Zoolander Just Landed a Vogue Cover — Yes, a Real-Life Vogue Cover

Impact

Zoolander is not only back, he's pretty much everywhere — in CIROC vodka ads shot by Mario Testino, on the Valentino runway at Milan Fashion Week, in a spoof of Making a Murderer that's haunting our dreams.

Now Zoolander (aka Ben Stiller, going really hard on this method acting thing) is on the cover of the latest issue of Vogue

Yes — a real, live, buy-it-on-newsstands, read-it-while-your-pedicure-is-drying issue of Vogue.

Annie Leibovitz/Vogue

Stiller is joined by "femme fatale Penélope Cruz," as the magazine described her in a press release, to herald the Zoolander sequel back into theaters and thus inescapably back into our lives.

He is also joined by top models Jourdan Dunn, Joan Smalls and the equally ubiquitous Gigi Hadid in the photo shoot inside the magazine, shot by Annie Leibovitz. 

Annie Leibovitz/Vogue
Annie Leibovitz/Vogue

Scoring a Vogue cover is arguably the apotheosis of fashion's embrace of Zoolander, as both a film and a character. Very few celebrities ever get to pose for Vogue covers — it was heralded as a big deal when Beyoncé recently found herself there, and the Anna Wintour-led magazine tends to feature a rotating cast of favorite actresses again and again.

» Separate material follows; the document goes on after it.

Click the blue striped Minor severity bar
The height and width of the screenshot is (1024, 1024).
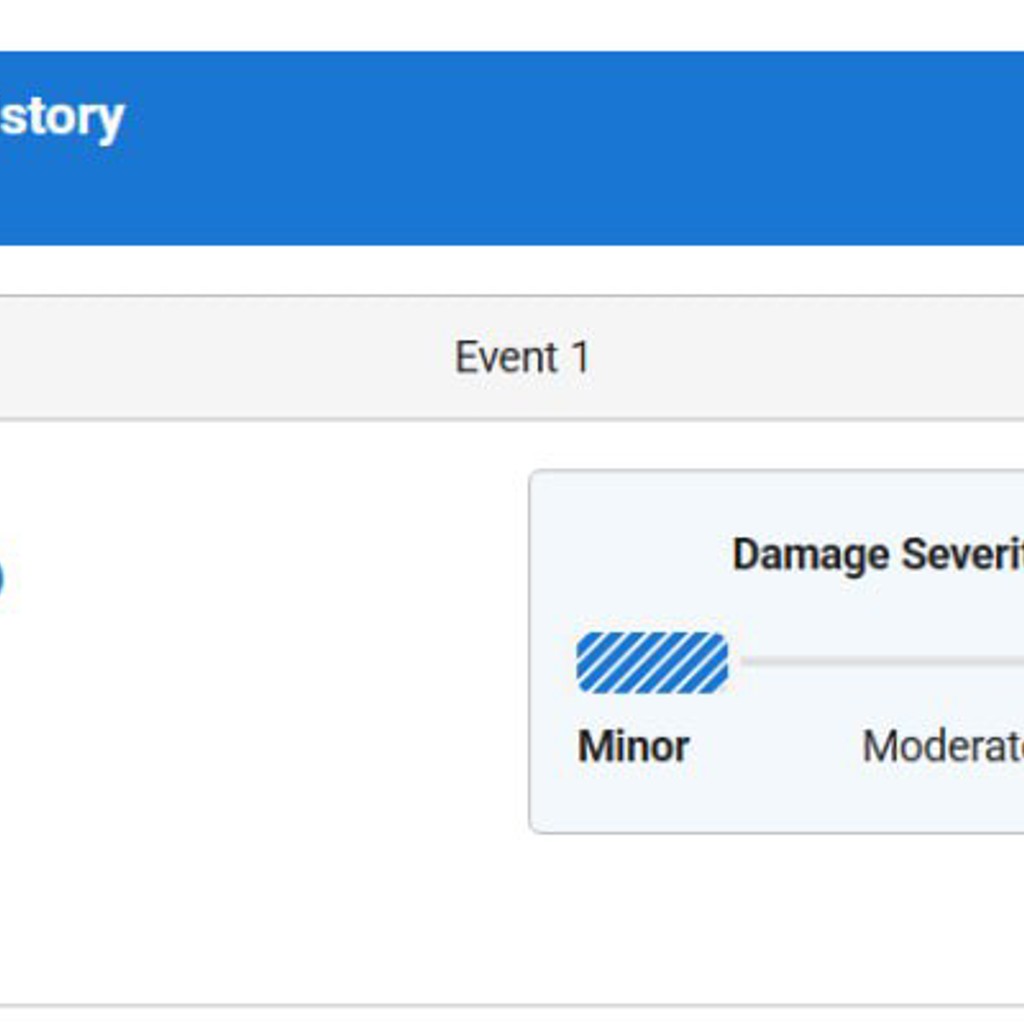(652, 662)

But Ben Stiller earned a spot, just like he's earned a spot on fashion's most coveted runways and at the most exclusive parties. In an email news alert to readers on Friday, Vogue shared the new cover story as well as six more stories related to the new Zoolander movie. 

"Fashion can be very serious but it can also be fun too," Maria Grazia Chiuri of Valentino told Dazed after Stiller and Zoolander co-star Owen Wilson crashed the runway (with permission) at the Valentino show back in March 2015. "I loved the first film, I watched it when I was really young."

Getty Images

As the Cut reported, it wasn't just the show that Zoolander crashed. "Stiller 'borrowed' a Vine star's phone to take a Snapchat selfie; Derek and Hansel met with Anna Wintour backstage and then staged a photo shoot in front of the Eiffel Tower with Street Peeper's Phil Oh. Snapchat even introduced a special 'Blue Steel' filter in honor of the occasion."

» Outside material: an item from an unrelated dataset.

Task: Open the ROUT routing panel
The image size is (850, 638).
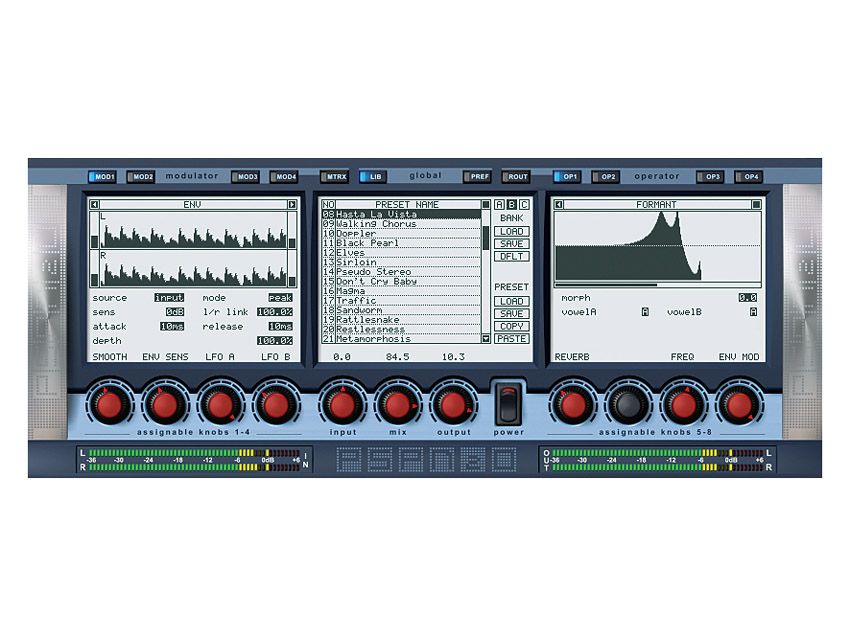Action: pos(517,176)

Why all the love? Call it peak corporate convergence, with one incredibly powerful industry meeting another for what everyone hopes is a major pop culture payoff. Zoolander didn't actually hit big in theaters when it first dropped in 2001, only grossing $45 million domestically, but it went on to become its own cultural institution, the source of jokes and references (hello, Blue Steel) for over a decade. As Stiller told reporters at CinemaCon in April 2015, "Zoolander 2 is going to drop like a giant bomb — only a good bomb where that explodes with all this money that you can keep."

Will all the fashion industry tie-ins propel the new Zoolander to higher heights? Perhaps. In the meantime, you can now check out Stiller's pursed lips on your nightstand or your local mani-pedi place — you know, in case you decide to skip the actual movie.